Problem description:
No record may be left out; print them all verbatim.
(Excerpted records begins)
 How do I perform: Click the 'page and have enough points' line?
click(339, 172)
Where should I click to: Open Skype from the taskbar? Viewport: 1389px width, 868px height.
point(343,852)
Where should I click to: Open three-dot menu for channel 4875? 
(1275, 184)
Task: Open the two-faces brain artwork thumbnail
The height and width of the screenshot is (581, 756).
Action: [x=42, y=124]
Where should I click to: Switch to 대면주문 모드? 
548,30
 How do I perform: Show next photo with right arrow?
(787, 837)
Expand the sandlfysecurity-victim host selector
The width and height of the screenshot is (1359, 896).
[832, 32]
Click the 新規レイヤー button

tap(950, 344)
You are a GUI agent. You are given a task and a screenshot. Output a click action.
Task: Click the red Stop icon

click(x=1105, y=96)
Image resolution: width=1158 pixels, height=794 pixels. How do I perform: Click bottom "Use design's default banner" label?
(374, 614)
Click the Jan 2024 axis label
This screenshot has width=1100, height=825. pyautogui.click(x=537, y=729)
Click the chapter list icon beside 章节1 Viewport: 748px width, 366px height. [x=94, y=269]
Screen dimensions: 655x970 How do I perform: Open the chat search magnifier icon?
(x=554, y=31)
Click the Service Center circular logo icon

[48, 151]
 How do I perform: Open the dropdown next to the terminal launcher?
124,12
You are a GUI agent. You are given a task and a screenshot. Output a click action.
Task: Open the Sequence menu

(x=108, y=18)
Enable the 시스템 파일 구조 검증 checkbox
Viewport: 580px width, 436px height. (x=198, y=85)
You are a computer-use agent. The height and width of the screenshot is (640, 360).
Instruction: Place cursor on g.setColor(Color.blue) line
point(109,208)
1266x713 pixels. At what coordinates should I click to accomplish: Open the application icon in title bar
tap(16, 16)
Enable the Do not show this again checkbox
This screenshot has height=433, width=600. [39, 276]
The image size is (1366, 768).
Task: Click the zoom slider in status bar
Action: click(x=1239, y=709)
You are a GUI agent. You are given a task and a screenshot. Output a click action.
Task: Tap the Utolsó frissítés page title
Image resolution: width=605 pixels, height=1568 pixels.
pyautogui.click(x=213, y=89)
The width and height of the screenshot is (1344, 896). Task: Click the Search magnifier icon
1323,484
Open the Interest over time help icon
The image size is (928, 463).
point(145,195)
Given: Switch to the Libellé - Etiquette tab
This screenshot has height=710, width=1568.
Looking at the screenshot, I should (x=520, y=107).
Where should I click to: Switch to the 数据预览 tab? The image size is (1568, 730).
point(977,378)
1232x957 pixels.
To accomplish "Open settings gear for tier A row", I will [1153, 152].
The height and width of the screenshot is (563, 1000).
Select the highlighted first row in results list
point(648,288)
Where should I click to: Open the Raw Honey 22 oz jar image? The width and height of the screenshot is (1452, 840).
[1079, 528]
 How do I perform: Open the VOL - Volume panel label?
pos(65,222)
(Excerpted records ends)
Exercise result:
 How do I perform: Click the 'page and have enough points' line?
click(339, 172)
Where should I click to: Open Skype from the taskbar? Viewport: 1389px width, 868px height.
point(343,852)
Where should I click to: Open three-dot menu for channel 4875? 
(1275, 184)
Task: Open the two-faces brain artwork thumbnail
The height and width of the screenshot is (581, 756).
Action: [x=42, y=124]
Where should I click to: Switch to 대면주문 모드? 
548,30
 How do I perform: Show next photo with right arrow?
(787, 837)
Expand the sandlfysecurity-victim host selector
The width and height of the screenshot is (1359, 896).
[832, 32]
Click the 新規レイヤー button

tap(950, 344)
You are a GUI agent. You are given a task and a screenshot. Output a click action.
Task: Click the red Stop icon

click(x=1105, y=96)
Image resolution: width=1158 pixels, height=794 pixels. How do I perform: Click bottom "Use design's default banner" label?
(374, 614)
Click the Jan 2024 axis label
This screenshot has width=1100, height=825. pyautogui.click(x=537, y=729)
Click the chapter list icon beside 章节1 Viewport: 748px width, 366px height. [x=94, y=269]
Screen dimensions: 655x970 How do I perform: Open the chat search magnifier icon?
(x=554, y=31)
Click the Service Center circular logo icon

[48, 151]
 How do I perform: Open the dropdown next to the terminal launcher?
124,12
You are a GUI agent. You are given a task and a screenshot. Output a click action.
Task: Open the Sequence menu

(x=108, y=18)
Enable the 시스템 파일 구조 검증 checkbox
Viewport: 580px width, 436px height. (x=198, y=85)
You are a computer-use agent. The height and width of the screenshot is (640, 360).
Instruction: Place cursor on g.setColor(Color.blue) line
point(109,208)
1266x713 pixels. At what coordinates should I click to accomplish: Open the application icon in title bar
tap(16, 16)
Enable the Do not show this again checkbox
This screenshot has height=433, width=600. [39, 276]
The image size is (1366, 768).
Task: Click the zoom slider in status bar
Action: click(x=1239, y=709)
You are a GUI agent. You are given a task and a screenshot. Output a click action.
Task: Tap the Utolsó frissítés page title
Image resolution: width=605 pixels, height=1568 pixels.
pyautogui.click(x=213, y=89)
The width and height of the screenshot is (1344, 896). Task: Click the Search magnifier icon
1323,484
Open the Interest over time help icon
The image size is (928, 463).
point(145,195)
Given: Switch to the Libellé - Etiquette tab
This screenshot has height=710, width=1568.
Looking at the screenshot, I should (x=520, y=107).
Where should I click to: Switch to the 数据预览 tab? The image size is (1568, 730).
point(977,378)
1232x957 pixels.
To accomplish "Open settings gear for tier A row", I will [1153, 152].
The height and width of the screenshot is (563, 1000).
Select the highlighted first row in results list
point(648,288)
Where should I click to: Open the Raw Honey 22 oz jar image? The width and height of the screenshot is (1452, 840).
[1079, 528]
 How do I perform: Open the VOL - Volume panel label?
pos(65,222)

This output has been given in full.